TASK DESCRIPTION:
Produce an exact copy of the lines from the line containing "Click the Unrealized gain question mark icon" through the last line of the entries below, and only those lines.

DATA TO USE:
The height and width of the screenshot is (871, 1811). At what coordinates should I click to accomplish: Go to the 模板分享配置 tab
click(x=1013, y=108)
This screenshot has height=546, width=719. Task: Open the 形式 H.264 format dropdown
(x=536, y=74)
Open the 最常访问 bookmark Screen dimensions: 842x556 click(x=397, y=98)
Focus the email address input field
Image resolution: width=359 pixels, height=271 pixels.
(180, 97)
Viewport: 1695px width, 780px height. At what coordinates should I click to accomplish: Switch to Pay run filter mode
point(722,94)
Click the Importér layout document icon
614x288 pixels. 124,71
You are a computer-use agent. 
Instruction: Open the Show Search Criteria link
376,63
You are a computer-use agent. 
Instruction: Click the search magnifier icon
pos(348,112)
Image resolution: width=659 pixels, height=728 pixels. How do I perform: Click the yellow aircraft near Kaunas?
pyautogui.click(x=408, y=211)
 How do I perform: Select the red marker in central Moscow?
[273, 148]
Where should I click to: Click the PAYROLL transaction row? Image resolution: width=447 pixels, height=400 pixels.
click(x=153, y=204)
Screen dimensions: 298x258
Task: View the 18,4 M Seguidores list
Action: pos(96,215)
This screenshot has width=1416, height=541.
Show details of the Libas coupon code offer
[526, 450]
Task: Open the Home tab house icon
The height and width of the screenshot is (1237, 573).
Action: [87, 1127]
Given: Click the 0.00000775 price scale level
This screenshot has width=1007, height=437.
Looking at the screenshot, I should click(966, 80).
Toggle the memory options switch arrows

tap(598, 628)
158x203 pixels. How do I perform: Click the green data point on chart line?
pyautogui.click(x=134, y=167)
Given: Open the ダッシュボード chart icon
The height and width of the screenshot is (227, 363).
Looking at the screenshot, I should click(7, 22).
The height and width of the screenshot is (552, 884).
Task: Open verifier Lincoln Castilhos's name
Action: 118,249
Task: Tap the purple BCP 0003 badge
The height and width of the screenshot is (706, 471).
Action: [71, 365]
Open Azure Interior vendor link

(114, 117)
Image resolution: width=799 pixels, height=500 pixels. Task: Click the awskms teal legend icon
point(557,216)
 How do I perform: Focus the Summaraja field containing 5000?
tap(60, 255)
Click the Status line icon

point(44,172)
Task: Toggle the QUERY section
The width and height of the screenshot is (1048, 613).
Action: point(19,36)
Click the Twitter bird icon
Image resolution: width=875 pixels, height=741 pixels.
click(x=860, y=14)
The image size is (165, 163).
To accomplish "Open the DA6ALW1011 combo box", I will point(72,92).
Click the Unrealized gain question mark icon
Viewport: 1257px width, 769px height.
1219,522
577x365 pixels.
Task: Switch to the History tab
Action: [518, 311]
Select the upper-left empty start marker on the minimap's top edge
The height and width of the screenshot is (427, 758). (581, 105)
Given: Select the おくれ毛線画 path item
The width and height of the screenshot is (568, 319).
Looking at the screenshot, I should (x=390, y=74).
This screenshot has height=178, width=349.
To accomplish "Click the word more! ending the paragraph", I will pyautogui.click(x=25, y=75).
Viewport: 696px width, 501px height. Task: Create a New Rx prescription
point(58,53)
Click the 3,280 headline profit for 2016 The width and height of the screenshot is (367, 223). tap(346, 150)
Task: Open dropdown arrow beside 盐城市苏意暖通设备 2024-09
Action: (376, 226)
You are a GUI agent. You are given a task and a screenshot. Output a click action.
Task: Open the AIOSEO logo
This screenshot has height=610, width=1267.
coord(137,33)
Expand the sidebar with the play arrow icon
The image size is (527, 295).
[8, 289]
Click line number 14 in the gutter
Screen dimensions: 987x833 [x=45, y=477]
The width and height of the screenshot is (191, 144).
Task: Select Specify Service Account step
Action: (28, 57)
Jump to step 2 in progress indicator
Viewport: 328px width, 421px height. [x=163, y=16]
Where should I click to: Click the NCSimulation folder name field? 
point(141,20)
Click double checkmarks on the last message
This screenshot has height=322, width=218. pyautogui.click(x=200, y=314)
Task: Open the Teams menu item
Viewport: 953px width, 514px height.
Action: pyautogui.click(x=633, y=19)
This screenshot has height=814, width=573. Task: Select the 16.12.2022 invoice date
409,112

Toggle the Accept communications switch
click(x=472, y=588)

RESULT:
Click the Unrealized gain question mark icon
Viewport: 1257px width, 769px height.
1219,522
577x365 pixels.
Task: Switch to the History tab
Action: [518, 311]
Select the upper-left empty start marker on the minimap's top edge
The height and width of the screenshot is (427, 758). (581, 105)
Given: Select the おくれ毛線画 path item
The width and height of the screenshot is (568, 319).
Looking at the screenshot, I should (x=390, y=74).
This screenshot has height=178, width=349.
To accomplish "Click the word more! ending the paragraph", I will pyautogui.click(x=25, y=75).
Viewport: 696px width, 501px height. Task: Create a New Rx prescription
point(58,53)
Click the 3,280 headline profit for 2016 The width and height of the screenshot is (367, 223). tap(346, 150)
Task: Open dropdown arrow beside 盐城市苏意暖通设备 2024-09
Action: (376, 226)
You are a GUI agent. You are given a task and a screenshot. Output a click action.
Task: Open the AIOSEO logo
This screenshot has height=610, width=1267.
coord(137,33)
Expand the sidebar with the play arrow icon
The image size is (527, 295).
[8, 289]
Click line number 14 in the gutter
Screen dimensions: 987x833 [x=45, y=477]
The width and height of the screenshot is (191, 144).
Task: Select Specify Service Account step
Action: (28, 57)
Jump to step 2 in progress indicator
Viewport: 328px width, 421px height. [x=163, y=16]
Where should I click to: Click the NCSimulation folder name field? 
point(141,20)
Click double checkmarks on the last message
This screenshot has height=322, width=218. pyautogui.click(x=200, y=314)
Task: Open the Teams menu item
Viewport: 953px width, 514px height.
Action: pyautogui.click(x=633, y=19)
This screenshot has height=814, width=573. Task: Select the 16.12.2022 invoice date
409,112

Toggle the Accept communications switch
click(x=472, y=588)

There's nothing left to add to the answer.